I was puzzled for a while about why the sudden slow down in producing new covers.  I have been producing 2-3 a day for over a month, and then, suddenly, I couldn't quite get to done.

Well, I figured it out.  I tend to work creatively in two modes.  I tend to either be producing lots of off-the-cuff parts of pictures -- backgrounds, shapes, sketches, etc. -- or I am putting together a great design based on those things.  And even though I'm going back and forth in any session, I do tend to lean toward one mode or the other. And for the past couple months I've been working off a large pool of unfinished art.

It's been like cooking with a full and varied pantry.  An art pantry, full of personal "stock art."  And now I've run out of yeast and flour.  Still have plenty of cocoa and sugar and milk, and a freezer full of pork chops, spices and lime juice, but no butter either.

So I'm restocking.

And now that I see it that way, I realize I should be selling stock art at stock sites. Because when I'm in "restocking" mode, I can paint up a storm on dingbats and backgrounds and silhouettes, etc.

In the meantime, I am slowly formatting Moon Child: Ready or Not for Wattpad, and I am digging into my family history stuff.  (I am writing a family history. Or researching the family in order to write it.)

I am deeply embroiled in researching a great great aunt who married above most of the family -- a DOCTOR and PROFESSOR! -- but who died in childbirth so nobody actually talked about her when I was young.  Her husband came from the same county in New York where her mother came from, and I am wondering if it was the family matchmakers at work, or if they happened across each other because she was a nurse.

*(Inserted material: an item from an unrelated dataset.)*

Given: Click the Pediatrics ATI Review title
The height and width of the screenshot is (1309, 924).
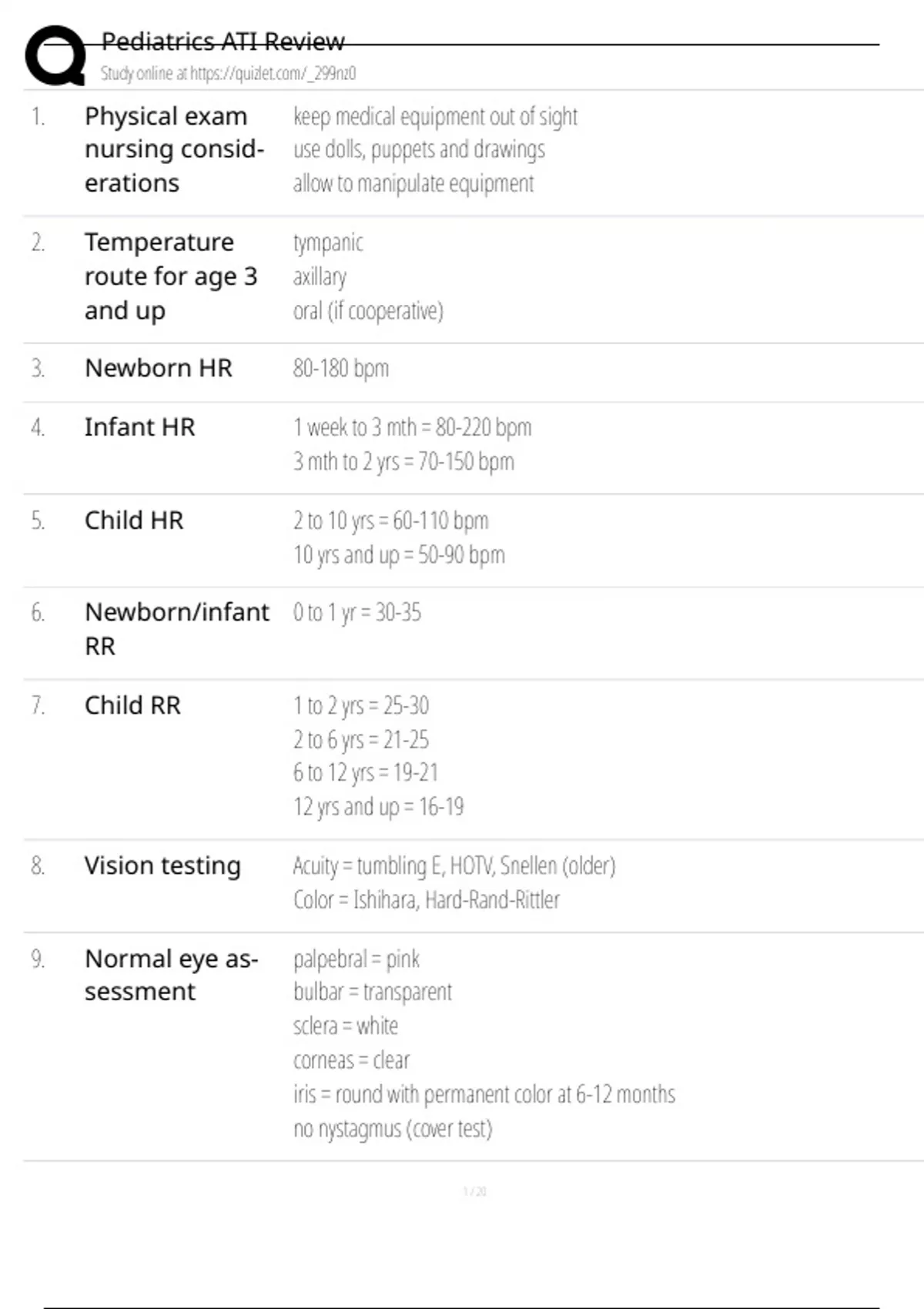Looking at the screenshot, I should tap(223, 41).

As a result, I am currently scouring all the issues of the Benzie Banner from 1915 and finding all sorts of other interesting threads.

I am reminded of a sweet little barn cat I knew.  Her name was Gub Gub, and one day when she was half grown, and a big snow had caused a delay in the catfood delivery, I watched her set out from the barn in a determined and business-like way, as if she were dead-set on catching a squirrel. Except as she trotted along, little bits of snow flew away from her paws, and, well, she had to stop and pounce on them. And that stirred up more little ripples of snow, and she had to pounce on that too.  We ended up with little cat paw prints all over the area in front of the barn, but no rodents died that day of anything but the weather.  (We did get the catfood in an hour later...)

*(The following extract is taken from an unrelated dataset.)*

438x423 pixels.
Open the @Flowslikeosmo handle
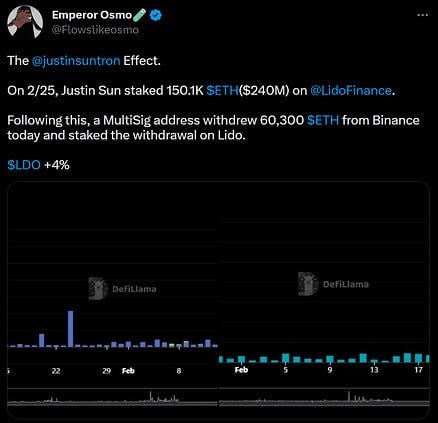(x=95, y=30)
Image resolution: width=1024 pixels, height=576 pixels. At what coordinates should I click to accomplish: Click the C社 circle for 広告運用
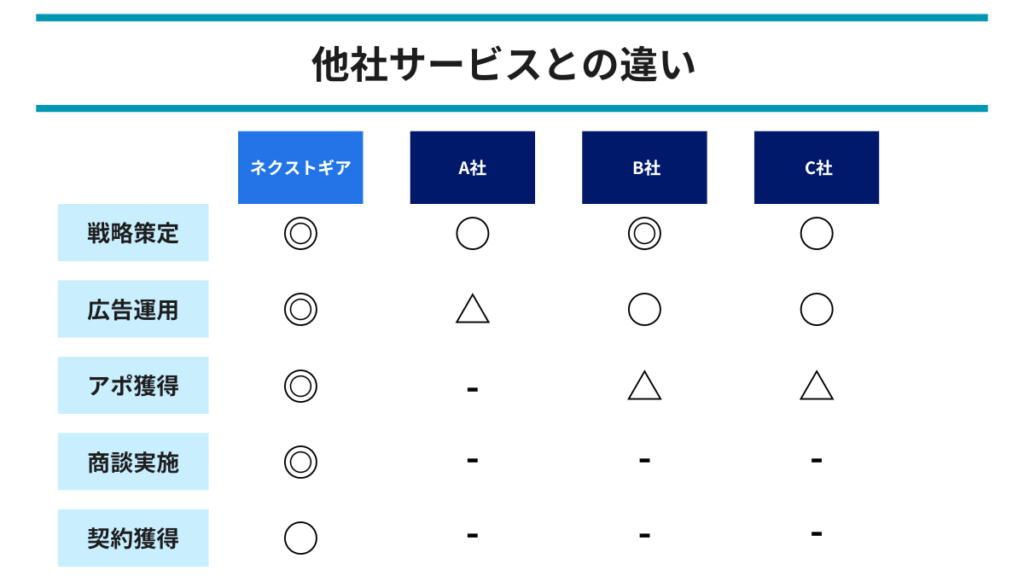(816, 309)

Anyway, that's geneaology. You are headed out to do one thing, and there are a million tantalizing things that crop up and distract you.  (Besides, you CAN'T write the history until you've tracked down that one more important thing.)

(Edited to add this picture of GubGub -- not the best one I have, but the best I could find on short notice.)



See you in the funny papers.

2 comments:

Elizabeth Spann Craig said...

I think I have lots of days when I'm like Gub Gub. :)

Genealogy would be quite the rabbit hole!

I like the restocking analogy. :)

The Daring Novelist said...

I spent an hour today on my great great aunt's husband's first-ish wife. (It appears that they got the license but never actually went through with the ceremony.)

And... I added a picture of Gub Gub to the post -- when she was older and had two litters of kittens under her belt. I've got a better one somewhere of her as a semi-grown kitten, but I can't seem to lay my hands on it. In the process of looking, I found a huge stash of very old family pics.)